Friday, August 03, 2007

The Healing Island

I have been momentarily transported. I am no longer in a hospital bed, or laying on a couch, gazing at shoppers. I am no longer in a world I know. I am sitting on the edge of a precipice, staring down a jagged volcanic cliff at the crashing blue waves rolling back, collecting power, and forcefully smashing against the wall, sending a spray of white foam rocketing up into the sky. I am surrounded by a carpet of bright green ferns; my feet disappear under the canopy. I look ahead and see tall palm trees leaning over the cliff as though they’re waiting to jump. I look behind and see a dense, foreboding jungle of vines, parted like a curtain to reveal the dark forest behind, mystical and ancient. I pick up my guitar and strum the first few chords of a song. I am interrupted. A sea turtle lifts its head from beneath the water’s surface. It bobs up and down, patiently waiting for me to finish the song. Slowly it returns back to its business. Suddenly, the mist from the ocean catches the fading sun reflecting off the vine forest and creates a rainbow in the sky, lasting only for a moment. And I sigh. I am no longer in a world I know.

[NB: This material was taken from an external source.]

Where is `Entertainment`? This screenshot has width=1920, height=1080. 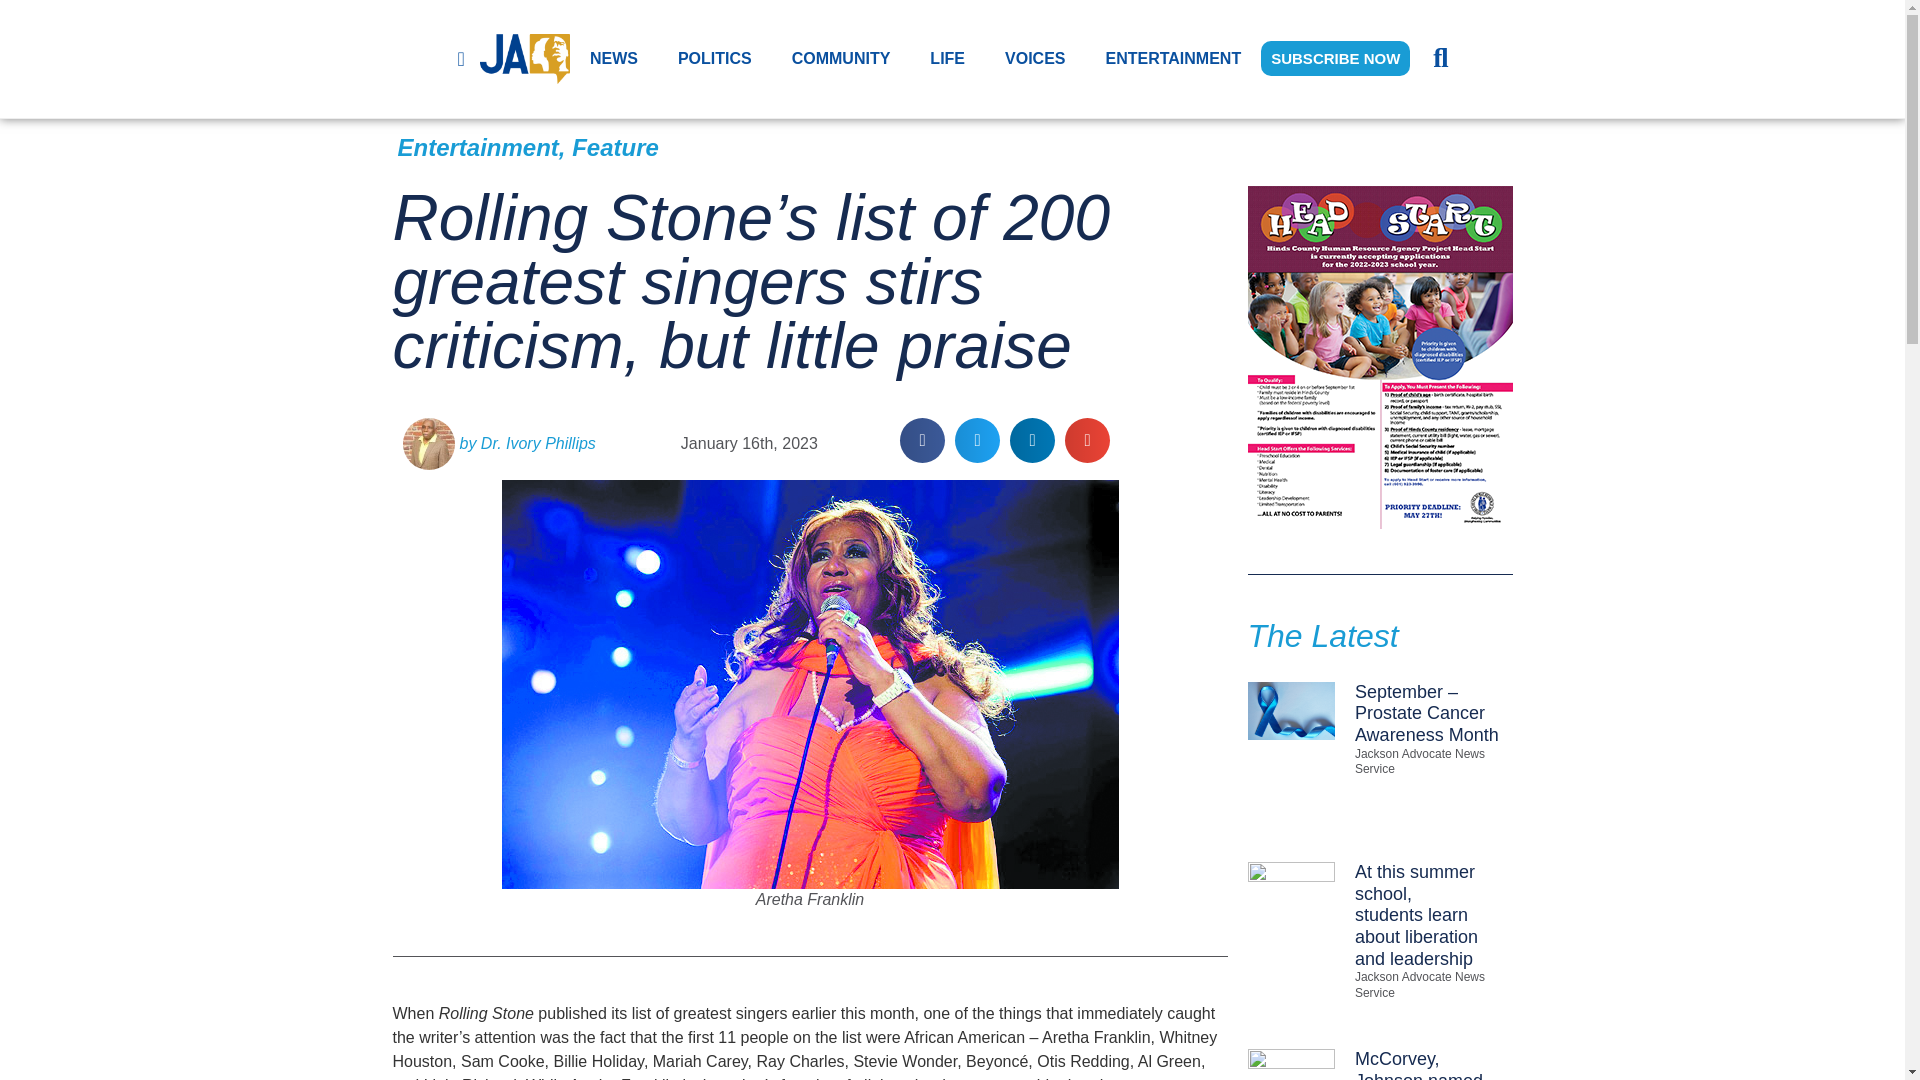
Entertainment is located at coordinates (478, 146).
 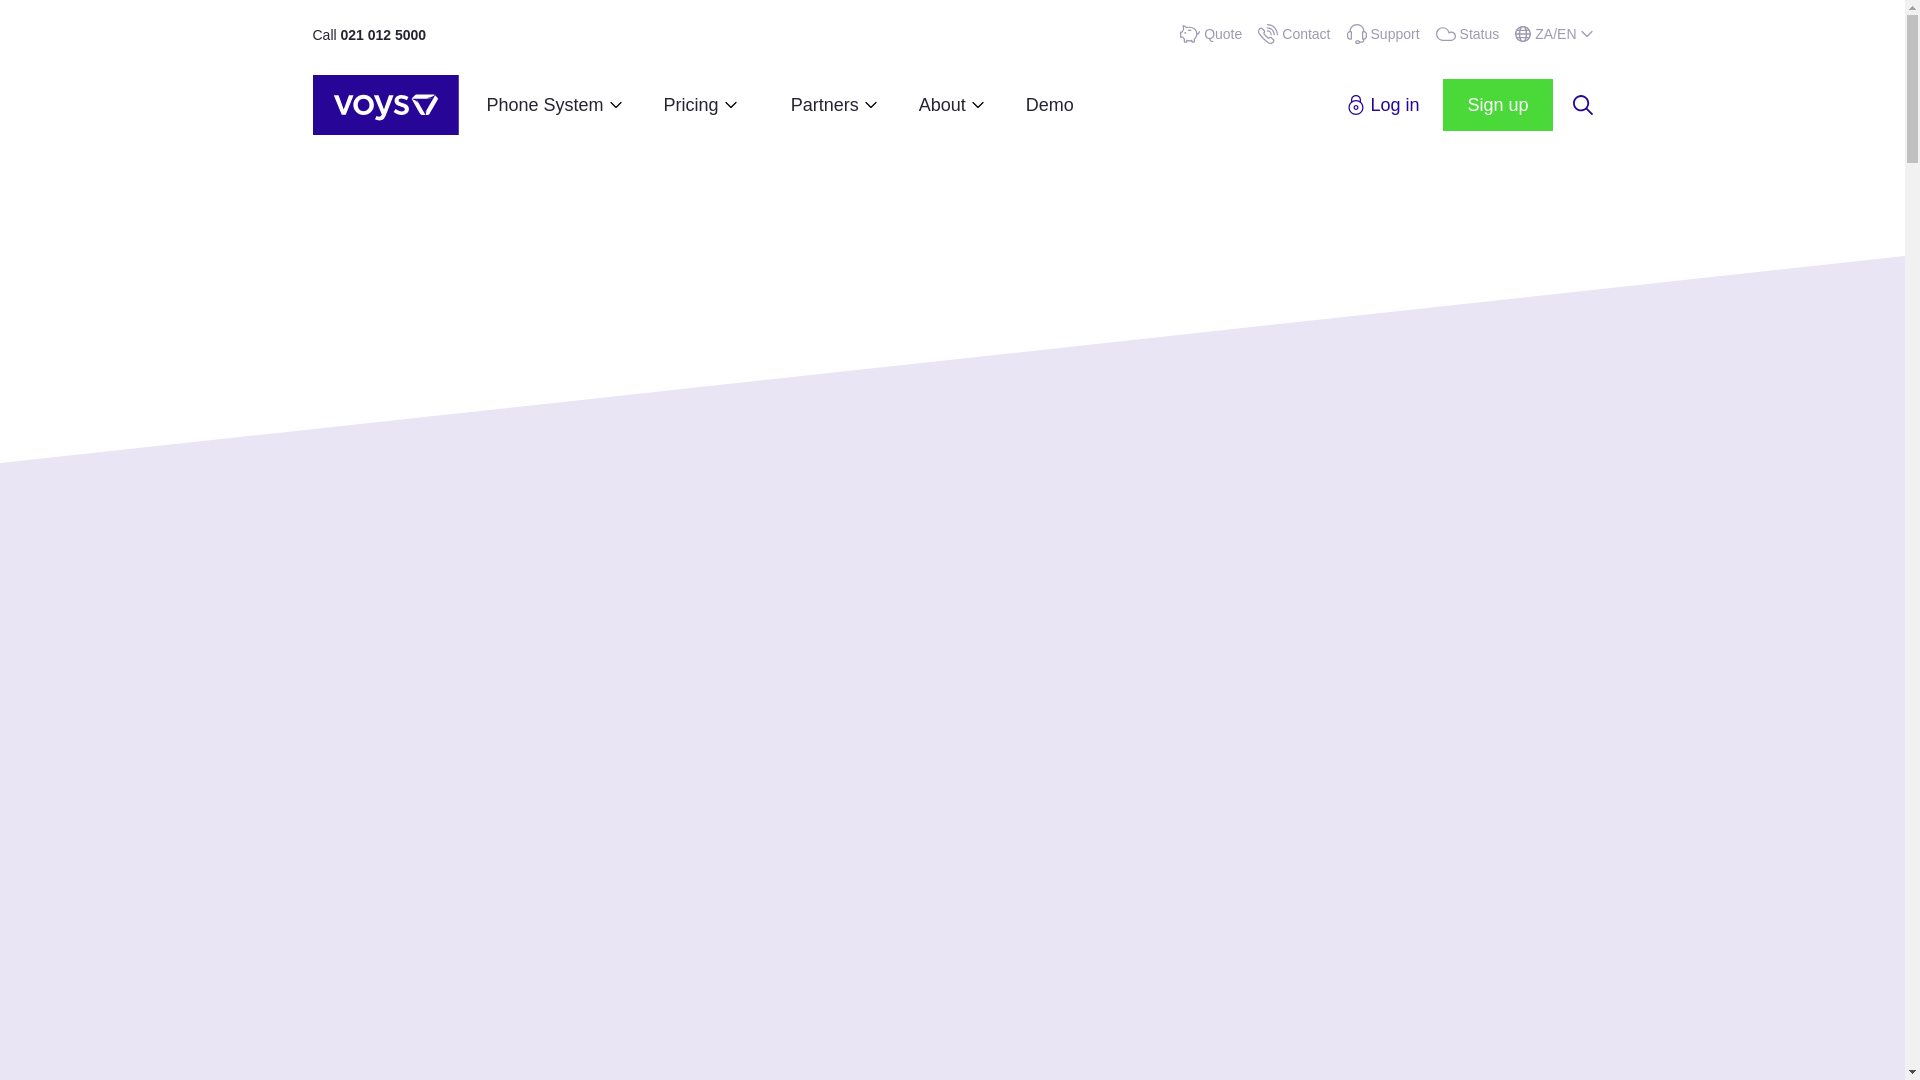 What do you see at coordinates (546, 104) in the screenshot?
I see `Phone System` at bounding box center [546, 104].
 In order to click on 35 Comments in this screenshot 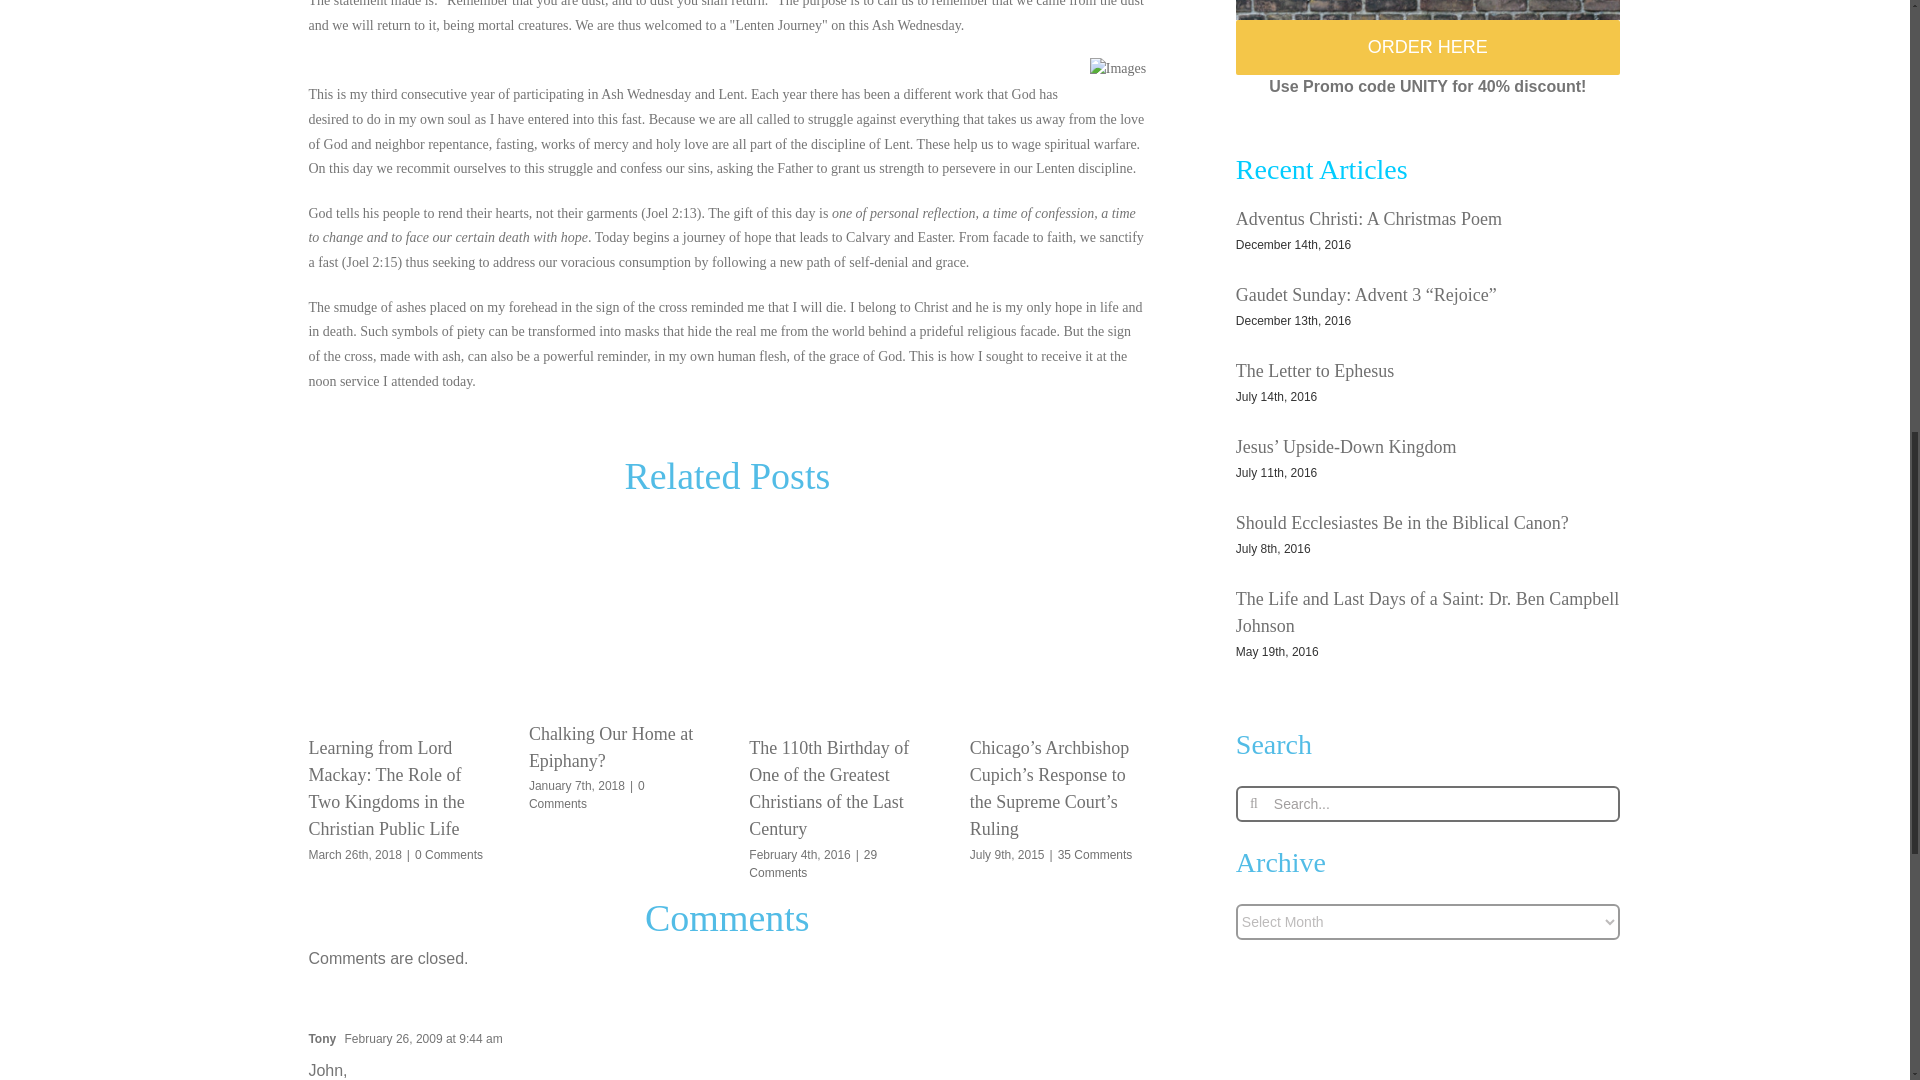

The Big Island of Hawai’i is also called the ‘healing island.’ The goddess who rules the island, Pele, is not known however for her gentle demeanor. She is vengeful, destructive, mighty. The red lava that flows from her fountainhead and decimates villages at random reminds those who live on the island that creation is birthed from destruction. Locals refer to her with reverence and humility. They seem to understand that healing is not a gentle process. But Pele is not without compassion. My first night, I sat across from a new friend, a dreaded yogi, at dinner. He told me that while I was on the island, my healing would be accelerated by Pele’s power. But first, it would be necessary to make her an offering. As I fell asleep that night, I dreamt of this past year. The path I’ve been walking has left me with little to offer a goddess. I feel depleted and worn. The strength and force of cancer have brought me to my knees in humility and changed me almost to the point of being unrecognizable to myself. I feel like a small village, annihilated by molten lava, broken down and destroyed. I was driving past a village like this, now a black lava bed, and noticed new houses being erected. Why do they build, when they know Pele is just as likely to bring her wrath on them again next year? But maybe it isn’t wrath at all. Maybe reconciliation is not a gentle process. Maybe it is only through the violent destruction of our foundation that we recognize with clarity how to build it stronger. Or maybe we build it to be destroyed, and it is destroyed to be rebuilt.

Healing is not gentle. It is standing on a precipice, inches from dropping into the force of the violent wave crashing against the cliff, inches from losing yourself in the dark and tangled forest. But healing is the beauty created when those forces collide to form a rainbow, and you are blessed—if only for a moment—to witness it.